Jesus says that he comes to fulfil the law and not to abolish it. The law has become a static thing for the Jews - it no longer represents the living and vital covenant which God had entered in to with them, all those years before when God had first called Abraham out of the desert. To fulfil the law, then, for Jesus is to breath life back into it - to bring back that interaction between humanity and divinity which had so characterised those first encounters of the patriarchs.
When we think of fulfilment we tend to frame it in terms of having done the things which we thought we might like to do - we are fulfilled in families and jobs and even church or sometimes we complain that we do not feel fulfilled - those times when the pieces seems to stick and jar in our lives and things are not going smoothly. Fulfilment then gets linked to contentment and happiness.
What we talk about less is how we ourselves are a fulfilment. We are good at seeing what fulfils us but, sometimes, we measure ourselves only in these terms - if I am not fulfilled in whatever area I think I should be then I am not good enough. But the challenge Jesus seems to throw up is that fulfilment is not so much about what gets done to and for us but more about what we do and who we are for the world around us.
That was certainly how he lived his life - that his purpose, his fulfilment was to be a path back to God for the world. There was no fulfilment outside this daily invitation which he made into the heart of God.
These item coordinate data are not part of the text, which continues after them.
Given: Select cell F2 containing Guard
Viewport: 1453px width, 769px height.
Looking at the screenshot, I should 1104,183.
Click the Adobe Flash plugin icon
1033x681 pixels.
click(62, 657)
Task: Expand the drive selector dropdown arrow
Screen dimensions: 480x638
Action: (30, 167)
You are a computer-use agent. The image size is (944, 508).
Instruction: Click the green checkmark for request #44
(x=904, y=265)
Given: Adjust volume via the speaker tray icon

I wonder what our lives would look like if we saw our lives, the fulfilment of who we are, as being invitations to others to God. This casts a very different light on the idea of fulfilment - apart from anything else it reduces that terrible sense of emptiness and failure that many people have when they realize that the rather external and world dreams which they have set for themselves are not going to happen, that they are not going to be fulfilled through things or even other people - and even those who tick every item off on their life plan, often find a nagging which they cannot explain.
If we only look to take to be fulfilled then we will be let down, but if we look to give we might just find that we are more than we ever thought we could be. If we see ourselves as looking out instead of in and of fulfilment as only happening when we are what God truly made us - and that is only really in communion with Christ - the world might look like a much more optimistic place.